Monday, July 30, 2012

Itching......the rest of the story!

In the analysis of this blog the number one web search that brings people here aside from being newly diagnosed themselves are keywords labeled Itch and Copaxone (usually linked to each other).

This is no surprise to me because when you have tried everything short of gnawing your (insert whatever body part is itching at the time) off you "Google" right?!  Of course you do! 

If you take Copaxone you are given the long laundry list of side effects that you are given with just about any medication these days.  Yes, I read them.  Yes, they freak me out.  Yes, I still take the medicine.  I realize due to liability reasons the manufacturer has to list every occurrence of everything that may have happened during the drug study whether they can prove that it occurred because of the medicine.  I remember reading these types of drug disclosures before I gave my consent for my first child to have her immunizations.  Don't think that I didn't have second thoughts that day, I did!  But I also know that the benefits outweigh the risks and so yes, she is immunized.  But I digress.
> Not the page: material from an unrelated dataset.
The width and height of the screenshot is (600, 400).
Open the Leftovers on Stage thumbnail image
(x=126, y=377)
I vaguely remember reading about itching and red lumps as injection site reactions but that seems kind of standard with a shot........right?
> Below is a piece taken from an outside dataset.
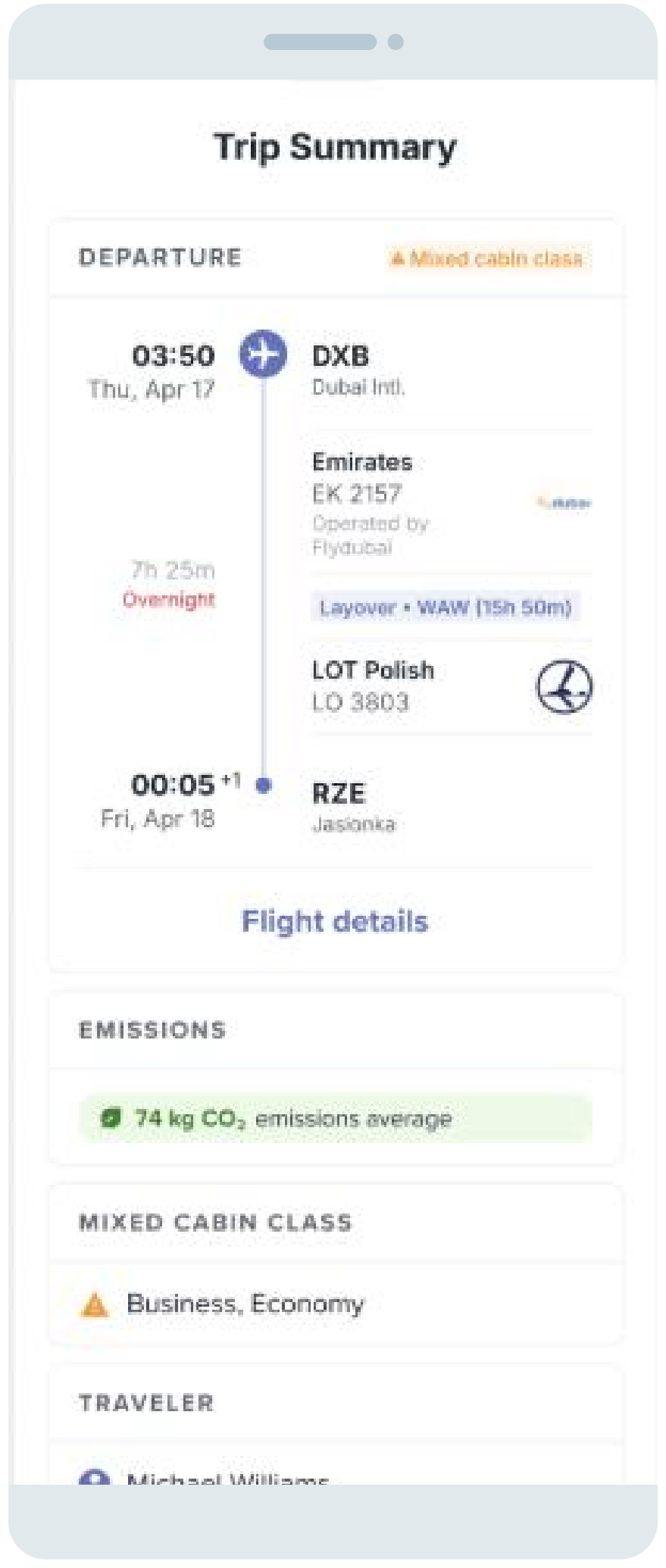Tap the DXB airport code
This screenshot has width=666, height=1568.
coord(341,356)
I took my Copaxone without a hitch for several months before IT started.  IT came on suddenly and furiously.  It is what I lovingly call the Copaxone Itch!  (When I am not in a loving mood I have another name that rhymes.)  It made me miserable!  I went to bed slathered in Hydrocortisone cream only to awaken in the night with blood under my fingernails from the scratching in my sleep.  I wore long pants in the summer to keep from clawing my legs.  I caught myself rubbing my belly in polite company.   I used hot packs. I used cold packs. I clipped my fingernails.  I took oral antihistamines.  I did everything that was suggested and then some.  And then..........


 
IT STOPPED!  

Yep, pretty much just like that!  

It was just over.  It lasted a few months.  I was not happy during that time.  I finally just told my nearest and dearest what I was going through and scratched.  Those who loved me didn't care anyway and I really was not too worried about the rest, as it turns out!  Occasionally, I will have it happen for a day or so without rhyme or reason but it doesn't stay long.  

So there is hope!  This too shall pass!  In the meantime, try all of the above.  Hopefully something will help you manage until it does stop, but mainly just keep the faith.  It will be over soon and then you can chalk it up to a past experience!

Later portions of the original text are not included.